The first question is whether or not to ‘bank’ the relief by passing qualifying assets to the next generation now with the benefit of the relief rather than waiting until the donor’s death or some future date with the risk that BPR may not be available. Banking BPR can be relatively straightforward to achieve by a straightforward gift, although care must be taken to ensure that there is no reservation of benefit by the donor. If, as is often the case, the donor is happy to no longer benefit from the property gifted but wishes to retain control, trusts can provide an effective solution. The commercial difficulty here lies not so much in preserving BPR, but in weighing up this advantage against others. For example, a gift now may not give rise to an immediate CGT charge if the gain is held over. Instead when the recipient sells the assets, subject to the availability of other reliefs, they will pay CGT on the increase in value from when the donor acquired the asset and not just the increase in value whilst they owned it. However, if the asset passes to the recipient on death, its value is uplifted to market value, and therefore all of the taxable gain up to the point of death is wiped out and the asset can be sold CGT free, if sold shortly thereafter. In the same way, there are implications for other tax planning that need to be considered – the availability of Business Asset Disposal Relief, the efficient extraction of cash from a company etc. On the other hand delaying the gift may mean equally severe constraints in preserving the BPR – avoiding investments, monitoring surplus cash and controlling its use, avoiding contracts for sale hidden in shareholders agreements, merging or demerging businesses etc.

This brings me to my second question: whether or not to envelope investment property within a trading company or group. Any business that consists of “wholly or mainly” dealing in securities, stocks, and shares; or dealing in land and buildings will not qualify as a relevant business for BPR purposes. Conversely a company whose business consists of less than 50% of those activities may qualify. The test is a binary pass-or-fail, where failing means no BPR, and passing can mean full BPR. Businesses that deal with matters such as rental properties and land-intensive businesses such as car parks or bed and breakfasts should therefore be considered very carefully. However, assuming the 50% test can be met, the total value qualifies for relief with the exception of any assets not used for the purposes of the business. Here the test for excepted assets is concerned with the business (not the trade) of the company or group. For example if 49% of the business is the operating of a property rental business, that property investment portfolio might qualify for relief even though if held separately from the trading activity it would not. So do you seek certainty and remove or separate all assets that are not clearly used for the trade and thus secure relief on part or do you amalgamate the trading and investment businesses with the inherent risk of losing BPR on the whole but the possibility of extending the relief beyond the trade. The structuring of corporate groups and the location of properties used by the group for its trade or held as investments can therefore be critical in determining whether or not there is a qualifying business. Thorough review, formidable record keeping and ongoing advice are required for success.

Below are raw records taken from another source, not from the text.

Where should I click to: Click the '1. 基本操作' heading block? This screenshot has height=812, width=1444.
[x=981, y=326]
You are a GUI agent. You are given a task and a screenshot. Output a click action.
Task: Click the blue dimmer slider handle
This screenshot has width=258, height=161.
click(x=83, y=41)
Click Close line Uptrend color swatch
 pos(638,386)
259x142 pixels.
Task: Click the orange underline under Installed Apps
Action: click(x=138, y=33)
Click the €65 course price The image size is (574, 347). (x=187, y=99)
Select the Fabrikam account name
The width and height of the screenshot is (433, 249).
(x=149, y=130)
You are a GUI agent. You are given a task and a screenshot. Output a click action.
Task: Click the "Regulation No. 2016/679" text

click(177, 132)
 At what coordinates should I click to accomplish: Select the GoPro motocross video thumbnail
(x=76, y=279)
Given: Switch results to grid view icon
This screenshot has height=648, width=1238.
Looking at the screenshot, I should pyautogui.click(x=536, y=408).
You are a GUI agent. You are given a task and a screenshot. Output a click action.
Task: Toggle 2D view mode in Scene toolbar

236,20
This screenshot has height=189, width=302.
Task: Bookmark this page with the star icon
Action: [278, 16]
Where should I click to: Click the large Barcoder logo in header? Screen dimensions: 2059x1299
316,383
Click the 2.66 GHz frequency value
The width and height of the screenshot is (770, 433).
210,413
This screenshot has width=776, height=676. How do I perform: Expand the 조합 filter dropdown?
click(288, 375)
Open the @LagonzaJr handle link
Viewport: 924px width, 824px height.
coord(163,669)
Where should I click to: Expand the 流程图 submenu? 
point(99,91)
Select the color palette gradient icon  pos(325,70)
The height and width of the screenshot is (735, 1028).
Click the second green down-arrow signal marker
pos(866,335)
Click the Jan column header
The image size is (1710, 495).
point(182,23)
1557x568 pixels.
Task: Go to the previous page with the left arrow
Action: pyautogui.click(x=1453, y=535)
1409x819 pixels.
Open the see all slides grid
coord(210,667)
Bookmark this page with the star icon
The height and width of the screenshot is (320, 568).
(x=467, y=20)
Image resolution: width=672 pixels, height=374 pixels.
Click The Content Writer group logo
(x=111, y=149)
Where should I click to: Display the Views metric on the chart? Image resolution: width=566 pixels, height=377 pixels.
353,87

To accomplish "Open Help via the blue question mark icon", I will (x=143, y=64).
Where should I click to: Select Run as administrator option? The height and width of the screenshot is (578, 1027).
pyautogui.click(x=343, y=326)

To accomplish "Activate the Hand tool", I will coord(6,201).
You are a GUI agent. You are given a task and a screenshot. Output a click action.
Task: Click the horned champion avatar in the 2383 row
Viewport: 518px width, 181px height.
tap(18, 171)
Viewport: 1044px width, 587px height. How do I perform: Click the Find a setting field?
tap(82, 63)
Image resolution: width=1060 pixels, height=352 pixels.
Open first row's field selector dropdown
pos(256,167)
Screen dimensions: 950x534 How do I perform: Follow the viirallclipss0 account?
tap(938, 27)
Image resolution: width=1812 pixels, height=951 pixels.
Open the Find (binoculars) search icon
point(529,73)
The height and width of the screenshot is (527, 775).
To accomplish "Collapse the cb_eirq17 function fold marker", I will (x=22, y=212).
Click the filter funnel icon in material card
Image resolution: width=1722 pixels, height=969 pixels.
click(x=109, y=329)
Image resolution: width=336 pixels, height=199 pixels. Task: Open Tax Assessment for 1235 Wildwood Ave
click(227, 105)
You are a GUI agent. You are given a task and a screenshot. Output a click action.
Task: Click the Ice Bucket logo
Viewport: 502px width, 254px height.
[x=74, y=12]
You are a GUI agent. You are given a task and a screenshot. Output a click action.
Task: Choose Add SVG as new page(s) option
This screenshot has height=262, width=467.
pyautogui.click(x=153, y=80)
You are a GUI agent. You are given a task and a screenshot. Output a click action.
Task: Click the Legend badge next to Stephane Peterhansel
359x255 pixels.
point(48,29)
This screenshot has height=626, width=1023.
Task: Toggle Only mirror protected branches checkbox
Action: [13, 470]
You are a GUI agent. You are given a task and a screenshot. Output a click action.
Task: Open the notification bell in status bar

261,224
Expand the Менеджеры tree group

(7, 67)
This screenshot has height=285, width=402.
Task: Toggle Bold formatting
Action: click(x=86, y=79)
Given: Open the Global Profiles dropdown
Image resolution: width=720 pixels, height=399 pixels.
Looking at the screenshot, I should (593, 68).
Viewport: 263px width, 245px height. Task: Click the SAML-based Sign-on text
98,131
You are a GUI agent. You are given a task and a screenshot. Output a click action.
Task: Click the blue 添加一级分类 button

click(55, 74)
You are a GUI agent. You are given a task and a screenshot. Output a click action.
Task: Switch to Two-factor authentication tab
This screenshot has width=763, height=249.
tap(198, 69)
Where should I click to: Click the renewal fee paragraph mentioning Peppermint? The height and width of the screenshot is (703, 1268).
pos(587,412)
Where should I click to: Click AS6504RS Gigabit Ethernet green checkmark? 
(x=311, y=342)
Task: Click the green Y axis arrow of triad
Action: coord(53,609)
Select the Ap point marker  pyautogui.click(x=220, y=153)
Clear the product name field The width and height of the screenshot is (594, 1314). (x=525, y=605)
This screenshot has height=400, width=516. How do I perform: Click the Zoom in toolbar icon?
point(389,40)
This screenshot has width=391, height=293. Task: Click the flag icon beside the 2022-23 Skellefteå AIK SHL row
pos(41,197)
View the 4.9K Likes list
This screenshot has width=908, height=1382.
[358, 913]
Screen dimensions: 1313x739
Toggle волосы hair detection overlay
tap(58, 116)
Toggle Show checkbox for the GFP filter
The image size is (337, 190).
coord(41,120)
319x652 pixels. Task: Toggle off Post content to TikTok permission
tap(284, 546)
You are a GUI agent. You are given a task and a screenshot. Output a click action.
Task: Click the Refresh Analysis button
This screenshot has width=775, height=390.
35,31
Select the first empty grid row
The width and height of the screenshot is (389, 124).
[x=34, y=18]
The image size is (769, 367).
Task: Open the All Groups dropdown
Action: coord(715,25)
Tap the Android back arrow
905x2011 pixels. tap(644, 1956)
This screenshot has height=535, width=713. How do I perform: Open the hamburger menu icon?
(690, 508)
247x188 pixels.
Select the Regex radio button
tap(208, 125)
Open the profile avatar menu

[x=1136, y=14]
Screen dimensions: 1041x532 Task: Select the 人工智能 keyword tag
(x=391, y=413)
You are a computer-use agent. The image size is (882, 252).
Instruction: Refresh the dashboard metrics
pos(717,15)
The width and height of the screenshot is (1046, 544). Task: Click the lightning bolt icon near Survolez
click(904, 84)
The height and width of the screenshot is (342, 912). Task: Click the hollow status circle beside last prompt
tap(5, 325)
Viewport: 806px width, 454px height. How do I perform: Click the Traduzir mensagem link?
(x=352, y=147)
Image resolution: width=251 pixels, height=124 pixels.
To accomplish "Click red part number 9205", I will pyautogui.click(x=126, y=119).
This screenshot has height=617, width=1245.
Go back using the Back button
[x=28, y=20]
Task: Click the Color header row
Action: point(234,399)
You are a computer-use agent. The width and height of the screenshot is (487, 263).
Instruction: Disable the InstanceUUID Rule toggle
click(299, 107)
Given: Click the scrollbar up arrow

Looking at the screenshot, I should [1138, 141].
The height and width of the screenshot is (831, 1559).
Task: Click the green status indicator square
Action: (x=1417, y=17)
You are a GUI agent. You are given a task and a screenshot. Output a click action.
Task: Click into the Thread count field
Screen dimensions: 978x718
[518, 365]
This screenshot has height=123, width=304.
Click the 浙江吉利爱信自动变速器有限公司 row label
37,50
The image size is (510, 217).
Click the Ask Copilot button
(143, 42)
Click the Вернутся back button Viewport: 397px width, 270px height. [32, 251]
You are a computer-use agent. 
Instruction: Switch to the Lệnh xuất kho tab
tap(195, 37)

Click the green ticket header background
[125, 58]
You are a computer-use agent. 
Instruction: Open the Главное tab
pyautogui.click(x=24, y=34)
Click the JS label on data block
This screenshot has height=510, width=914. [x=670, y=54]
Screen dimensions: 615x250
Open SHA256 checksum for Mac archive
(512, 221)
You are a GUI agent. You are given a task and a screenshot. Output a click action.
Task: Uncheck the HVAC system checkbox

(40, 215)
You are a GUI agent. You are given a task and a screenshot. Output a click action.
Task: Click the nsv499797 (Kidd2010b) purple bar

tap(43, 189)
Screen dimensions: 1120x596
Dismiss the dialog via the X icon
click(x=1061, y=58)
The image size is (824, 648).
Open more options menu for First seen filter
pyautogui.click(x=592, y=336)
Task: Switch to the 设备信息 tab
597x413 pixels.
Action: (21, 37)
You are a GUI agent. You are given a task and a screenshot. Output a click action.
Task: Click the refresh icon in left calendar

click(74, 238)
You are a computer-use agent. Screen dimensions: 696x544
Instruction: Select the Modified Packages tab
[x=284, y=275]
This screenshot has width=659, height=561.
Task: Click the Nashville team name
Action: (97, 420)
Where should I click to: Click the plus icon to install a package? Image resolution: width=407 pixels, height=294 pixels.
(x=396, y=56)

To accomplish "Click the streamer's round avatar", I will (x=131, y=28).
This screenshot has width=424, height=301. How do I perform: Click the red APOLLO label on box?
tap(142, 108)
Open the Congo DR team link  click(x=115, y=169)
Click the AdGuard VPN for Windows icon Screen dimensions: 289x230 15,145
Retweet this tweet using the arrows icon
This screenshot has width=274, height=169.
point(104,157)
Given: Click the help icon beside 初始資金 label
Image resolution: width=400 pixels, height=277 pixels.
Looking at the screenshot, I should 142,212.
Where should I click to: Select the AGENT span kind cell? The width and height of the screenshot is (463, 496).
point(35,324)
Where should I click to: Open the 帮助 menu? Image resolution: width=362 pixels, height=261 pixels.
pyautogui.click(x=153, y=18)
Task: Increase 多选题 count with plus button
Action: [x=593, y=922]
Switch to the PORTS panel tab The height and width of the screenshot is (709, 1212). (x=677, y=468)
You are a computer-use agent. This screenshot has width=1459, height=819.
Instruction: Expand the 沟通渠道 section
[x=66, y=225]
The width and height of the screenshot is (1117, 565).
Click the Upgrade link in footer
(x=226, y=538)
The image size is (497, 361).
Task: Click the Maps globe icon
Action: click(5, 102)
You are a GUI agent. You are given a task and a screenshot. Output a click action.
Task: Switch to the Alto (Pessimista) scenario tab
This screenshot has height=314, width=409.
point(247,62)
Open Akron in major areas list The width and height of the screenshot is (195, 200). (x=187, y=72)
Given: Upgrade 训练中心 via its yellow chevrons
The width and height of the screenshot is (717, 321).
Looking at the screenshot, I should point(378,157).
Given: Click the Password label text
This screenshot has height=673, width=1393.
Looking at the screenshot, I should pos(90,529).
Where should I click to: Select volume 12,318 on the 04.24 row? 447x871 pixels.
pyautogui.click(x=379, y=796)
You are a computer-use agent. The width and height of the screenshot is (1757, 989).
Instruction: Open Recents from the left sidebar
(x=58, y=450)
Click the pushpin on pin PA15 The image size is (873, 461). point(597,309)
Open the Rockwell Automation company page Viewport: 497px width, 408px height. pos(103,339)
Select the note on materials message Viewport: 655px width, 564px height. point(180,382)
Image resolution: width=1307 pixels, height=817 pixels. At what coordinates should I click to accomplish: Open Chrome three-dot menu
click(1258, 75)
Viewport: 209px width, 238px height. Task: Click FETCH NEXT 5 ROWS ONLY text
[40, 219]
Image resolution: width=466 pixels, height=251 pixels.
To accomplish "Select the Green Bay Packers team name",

In short, it is easy when successive Budgets make no changes to put off answering these questions. Nevertheless this relief has never been so advantageous and there are an increasing number who argue that this is unfair and unsustainable. Whatever your view, the key point now is to weigh up the options and either take full advantage of the relief while you can, or structure for the maximum advantage in the future while minimising risk of forfeiting this important relief.